W ubiegłym tygodniu Komisja Europejska przedłużyła do czerwca 2025 zasadę równoważności, oznaczającą brytyjski dostęp do rozliczeń, bo chce zmniejszyć zależność Europejczyków od firm rozliczających w Londynie. Według Brukseli, to ostateczny termin działalności brytyjskich domów. Komisarz McGuinness wyjaśniła, że Unia ma otwarty rynek finansowy i chce stworzyć własny rynek kapitałowy. — Powiem całkiem jasno: czerwiec 2025 jest ostatecznym terminem obowiązywania zasady równoważności dla brytyjskich domów rozliczeniowych — podkreśliła na imprezie portalu Politico.
Pani komisarz rozpoczęła publiczną konsultację dotyczącą „zachęt” do przenoszenia operacji clearingowych z Londynu do Unii w sektorze, który dotąd opierał się naciskom, by do tego doprowadzić. — To nie wydarzy się samo z siebie, dlatego musimy interweniować — powiedziała.
Porozumienie o handlu Unii z Wielką Brytanią po brexicie zawiera też list intencyjny o utworzeniu forum finansowych organów nadzoru, które będzie regularnie spotykać się dla prowadzenia dyskusji. Brytyjskie banki liczyły, że to otworzy im później drzwi do unijnego rynku. Unia nie zatwierdziła jeszcze utworzenia takiego forum. Nie powstanie ono do czasu pełnego rozwiązania kwestii spornych dotyczących protokołu o Irlandii Płn., którego Londyn nie chce uznać w pełni — powiedziała komisarz McGuinness.

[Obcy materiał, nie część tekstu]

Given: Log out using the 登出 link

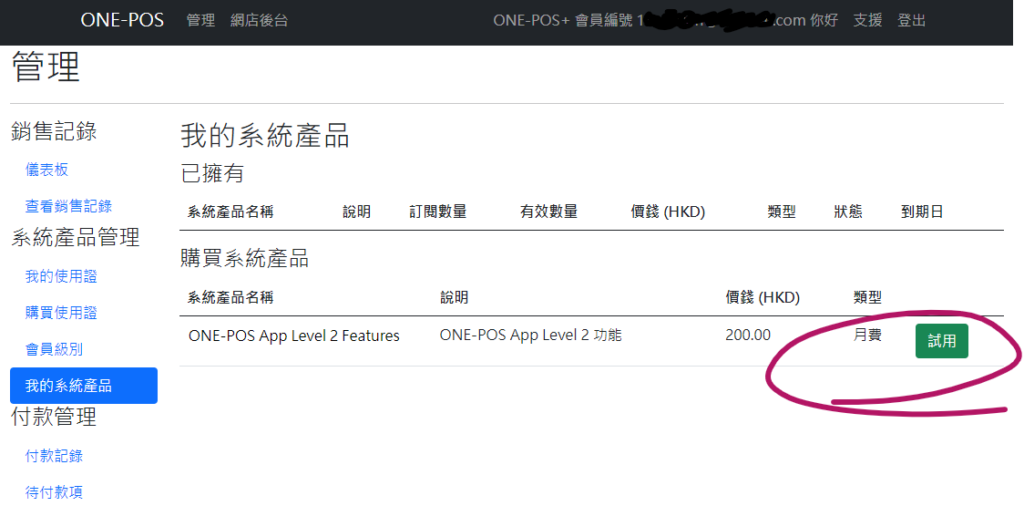Looking at the screenshot, I should pos(911,20).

Decyzja Brukseli nie spodobała się prezesowi Banku Anglii, Andrew Baileyowi. Na dorocznym bankiecie organizacji TheCityUK stwierdził, że Unia nie powinna ustalać limitu, do kiedy brytyjskie domy rozliczeniowe mogą obsługiwać klientów w bloku. Jeśli Unia chce stabilizacji finansowej, to nie był to dobry powód, bo po upływie tego terminu brytyjskie przepisy nie będą uznawane za równoważne i zakończy się działalność tych domów przez Kanał — powiedział.